Episodes of “Florida in Depth” are available on Apple Podcasts and Spotify.
Photo courtesy of Elliot Wiser.
By Alisha Durosier
The Tampa Bay Times has partnered with the University of South Florida St. Petersburg to launch “Florida in Depth,” a podcast that explores Florida issues through stories written by Tampa Bay Times’ reporters. The podcast, doubling as a course offered at USF St. Petersburg, is hosted by USF St. Petersburg professor Elliott Wiser and produced by students Kelsey Foresta, Jordan Kalajian and Alexander Logue.
The conception of the podcast followed a meeting that occurred earlier in the year between Wiser and Tampa Bay Times executives. “We wanted to have a closer working relationship between our department in the Tampa Bay Times. So, we agreed to do three things,” Wiser said. They agreed to set up two internships, one with Tampa Bay Times and one with a weekly Tampa Bay newspaper, and lastly create a podcast that would be produced by students at USF St. Petersburg.
“The goal with the podcast is really twofold,” Wiser said. “[The podcast] is obviously to inform folks on different topics and to give the Tampa Bay Times exposure to people that don’t just read the newspaper. But I think more importantly for us, it’s to give our students real world experience in doing a podcast and to interact with full time reporters and to me and to our department, that’s probably the most important thing.
Episodes of the podcast are taped three at a time, and three taping sessions have taken place across the semester. As producers, each student was assigned three reporters and topics. They are responsible for contacting and communicating with the reporters, creating and finalizing questions, and getting the reporters to the taping on time. Producers were also involved in the production aspect of the podcast.

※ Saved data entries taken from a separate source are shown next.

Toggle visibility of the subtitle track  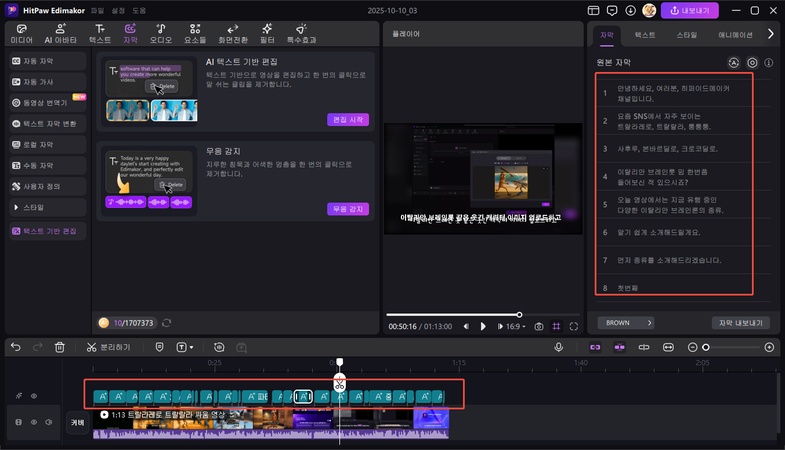coord(33,396)
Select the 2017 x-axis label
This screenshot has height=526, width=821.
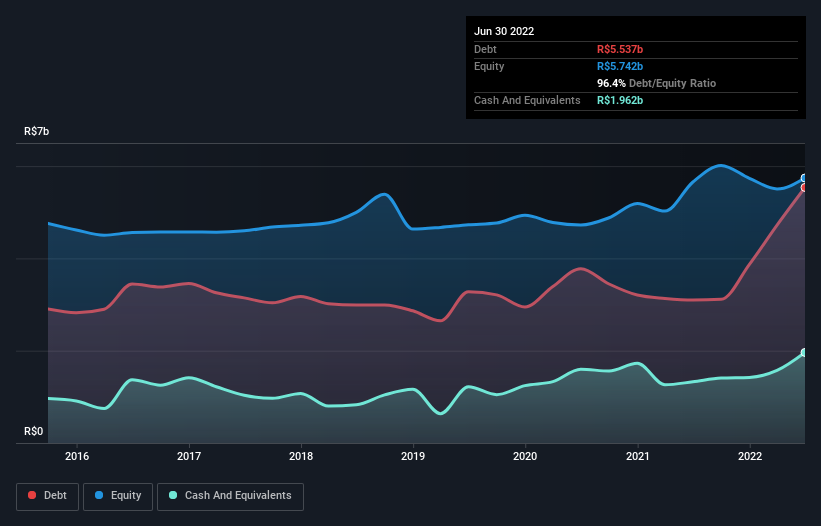pyautogui.click(x=189, y=457)
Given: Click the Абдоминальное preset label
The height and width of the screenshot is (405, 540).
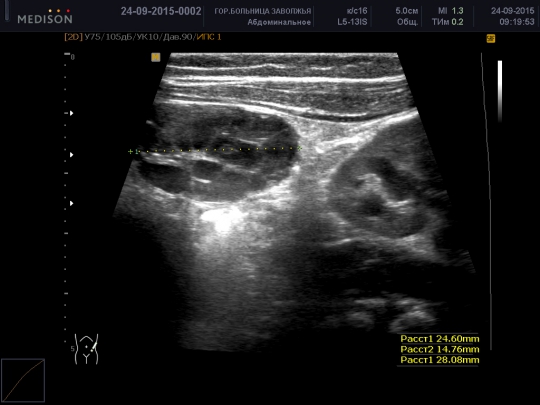Looking at the screenshot, I should click(x=279, y=22).
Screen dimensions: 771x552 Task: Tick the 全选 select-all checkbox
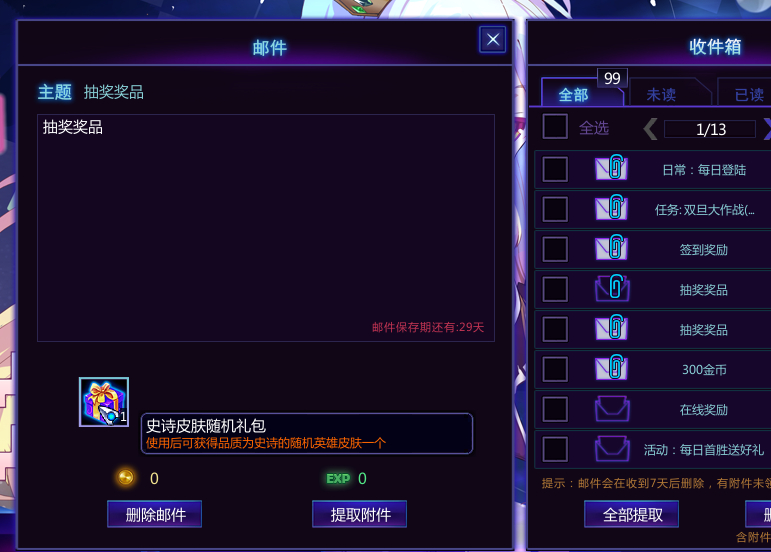(x=555, y=126)
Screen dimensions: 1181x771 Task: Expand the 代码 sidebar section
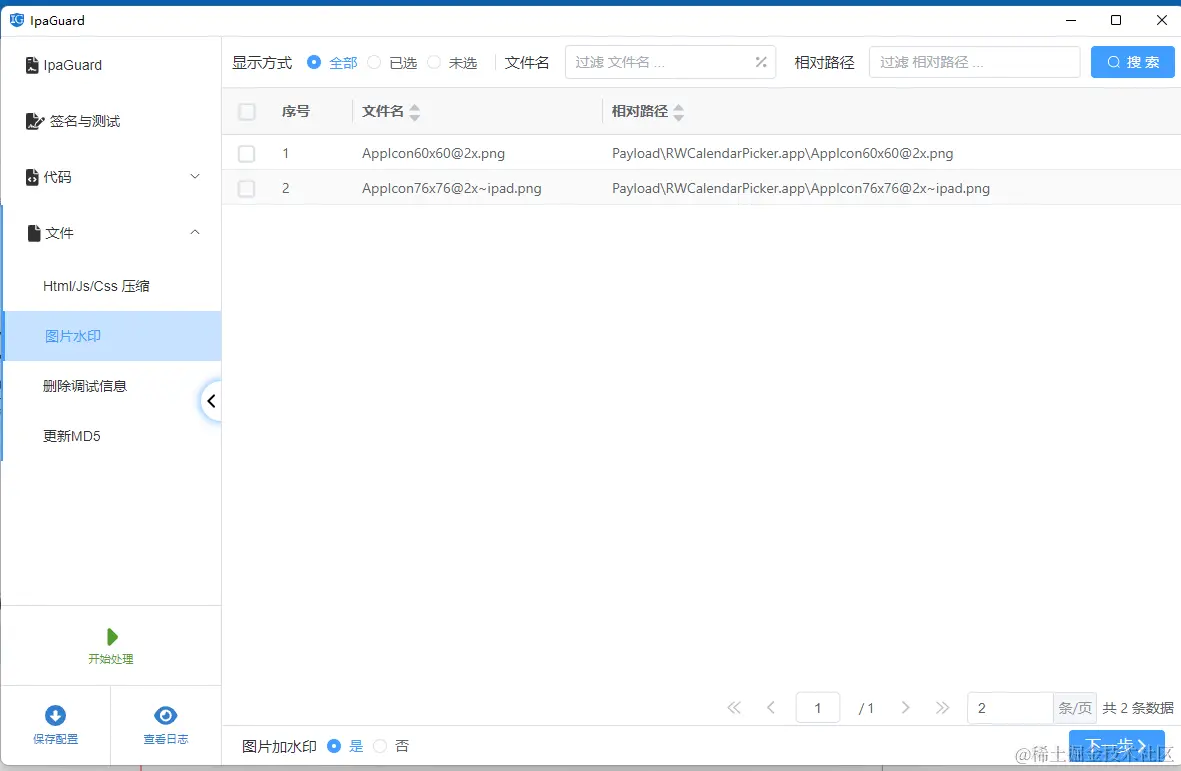click(x=196, y=177)
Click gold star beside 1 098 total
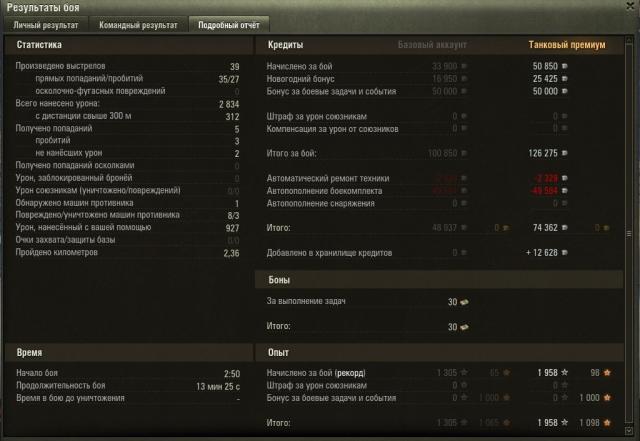 [x=607, y=423]
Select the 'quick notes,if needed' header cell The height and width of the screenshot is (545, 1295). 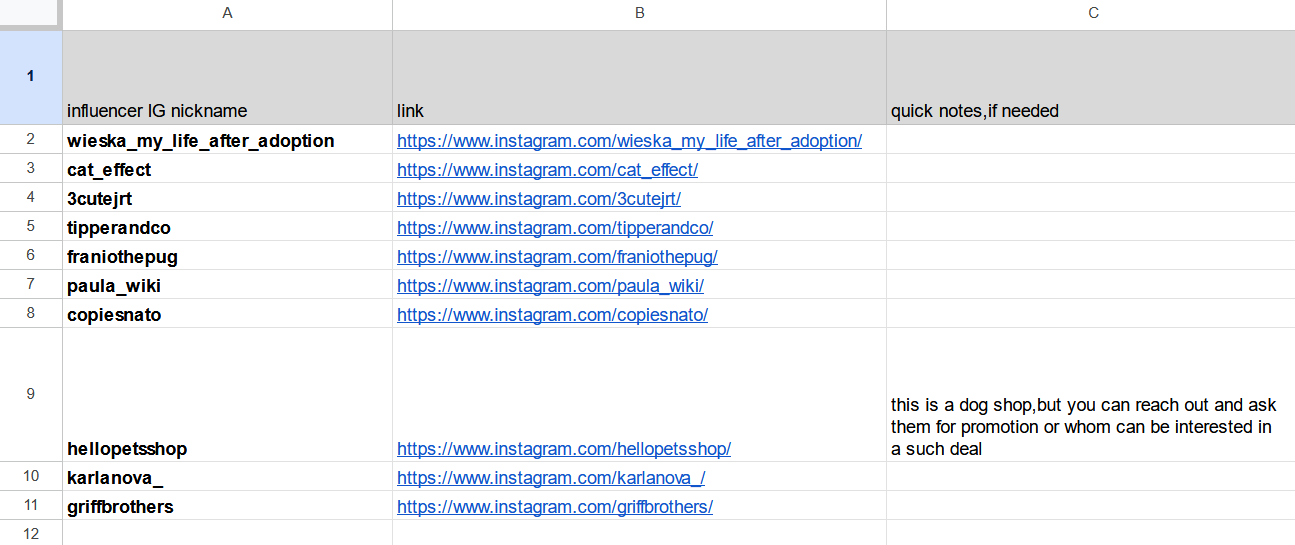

“A lot of times what they’re doing is they’re handling the audio component, making sure that the audio is good. So literally, I’m sitting at a table talking to the reporter and the producer is literally right next to me checking audio and making sure things are going correctly,” Wiser said.
Foresta, Kalajian and Logue were the first group of students to take the course and become the podcast’s producers.
“I’ve gotten to speak with actual journalists,” Kalajian said. “… So I got a little bit more of an insight on how they get the information that they work with and how they formulate stories and where they get the ideas from and it’s been really interesting getting to learn the behind the scenes of the stories.”
The topics of each episode have ranged from climate change and flesh-eating bacteria to Tropicana field redevelopment.
“You get to work with actual journalists, one on one, where you’re coming up with questions for them to answer. And so, you’re drafting the questions, meeting with the reporters, getting feedback. So, you really get into that insight of learning what questions and how to phrase questions and how to come up with questions for certain subjects or stories, especially ones that they’ve already written,” Foresta said.
“When meeting with the reporters, like my most recent one that I worked with was Juan Carlos Chavez, when I was talking to him about his story on immigration, I loved seeing his face light up and how passionate he was about his story,” Logue said. “And it was also cool doing the questions to help tell the story to someone who has never even read it before or even knew what the subject was.”
As the first class, the producers had a learning curve, working around topic and content changes, constant email exchanges, deadlines, bouts of miscommunication and the busy schedules of Tampa Bay Times reporters.
“I feel like since we’re the first group to go the expectations weren’t exactly the clearest in the beginning,” Kalajian said.
As producers, the students were given the responsibility of finding a good direction to take the podcast in.
“So trying to figure out a start point sometimes could be difficult, like figuring out which questions to ask. But then once you get going and once I started talking to the reporter, it became a lot easier and by the second episode, it felt a lot more comfortable. And by the third, I felt like I had it under my belt pretty well,” Kalajian said.
“We were thrown in there with very little to go off of and [we were] figuring things out,” Logue said.
But despite their challenges, the producers delighted in being a part of the podcast.
“It was a great experience,” Foresta said. “It was a great opportunity and I’m so glad that we were able to do it and I’m excited for the next semester for those students because I think it’ll be set up better.”
“I’m also very grateful for the experience because it’s my first actual internship and actually learning the professional field in this major because it was so difficult to get that in general and finding an internship,” Logue said.
“I thought it was a really great experience and it really did help with navigating the professional world,” Kalajian said.
Episodes of “Florida in Depth,” are released on Mondays and are available on Apple Podcasts and Spotify.